[sf-lug] Introduction....

Rick Moen rick at linuxmafia.com
Mon Apr 29 01:05:09 PDT 2013


Quoting Samir Faci (samir at esamir.com):

> Inline....

The way civilised people do it.

> Ah, that's unfortunate, but understandable.  I saw some decline in
> Chicago as well, but I think it was mostly due to people's priorities
> shifting rather then economy / boom related.  People graduating,
> moving on and nobody really stepping in to fill there shoes.

Silicon Valley has a long history of boom and bust cycles, as it turns
out.  That's part of the structure of the local economy.  However, the
dot-com bust was an unusually severe and brutal cutback, and it actually
hit Bay Area Linux firms especially hard, because they were concentrated
in the industries most strongly affected by the bubble.  I was working
at VA Linux Systems at the time, and VA faced a series of ironic
challenges:  (1) Their core clientele (dot-com firms) were going
bankrupt and ceasing to buy anything.  (2) As dot-com firms went under,
their prior hardware purchases re-entered the market as used equipment
sales.  Thus, VA was obliged to compete with its own prior production.
This of course was not tenable.  

Other Linux-industry firms likewise had huge cutbacks or closed.  SuSE
trimmed its Oakland office to a skeleton crew of sales staff, and then
(I think) closed that, too.  TurboLinux moved their sales and marketing
office from Brisbane to Palm Springs.  Cobalt Networks was bought by Sun
Microsystems and then almost immediately shut down.  Eazel went
belly-up.  Linuxcare spectacularly cancelled its IPO (for reasons never
explained in public) on the eve of going public, laid off almost everyone, 
renamed itself Levanta as a mainframe proprietary software company
(after a million-to-one reverse stock split) and then went bankrupt, 
Even Red Hat Software, Inc. (now named Red Hat, Inc.) tightened its belt
considerably.  And so on.  The Bay Area Linux community shrank fo the
simple reason that large numbers of members either moved out of the area
or changed professions, or both.  

It was much worse here than elsewhere, frankly.  Things have never
entirely recovered.

The geography of the Bay Area also plays a role, with San Francisco Bay 
right in the middle as a barrier to integration and cooperation.  

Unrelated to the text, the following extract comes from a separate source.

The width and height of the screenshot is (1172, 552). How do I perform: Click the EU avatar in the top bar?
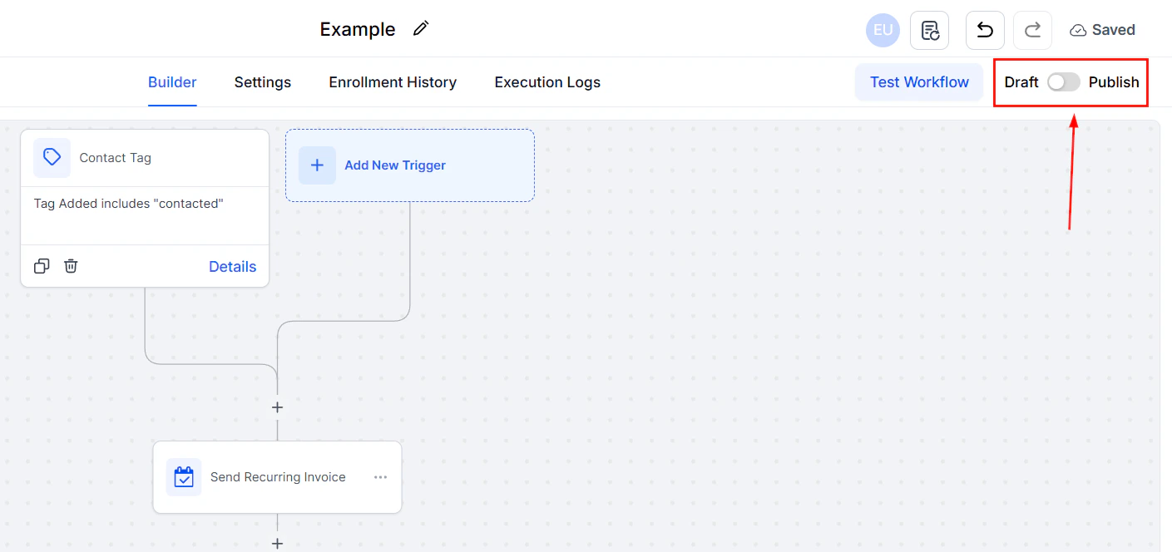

> Well, I'm not sure I agree with that statement.. but I don't think
> LUGs/Linux need to focus solely on the OS.

I merely said it was a perception.  I certainly didn't say anything
about holding that view.

FWIW, the guy I shave is maintainer of the User Group HOWTO for the
Linux Documentation Project.

-- 
Cheers,             A: Yes.
Rick Moen           > Q: Are you sure?
rick at linuxmafia     >> A: Because it reverses the logical flow of conversation.
.com McQ! (4x80)    >>> Q: Why is top posting frowned upon?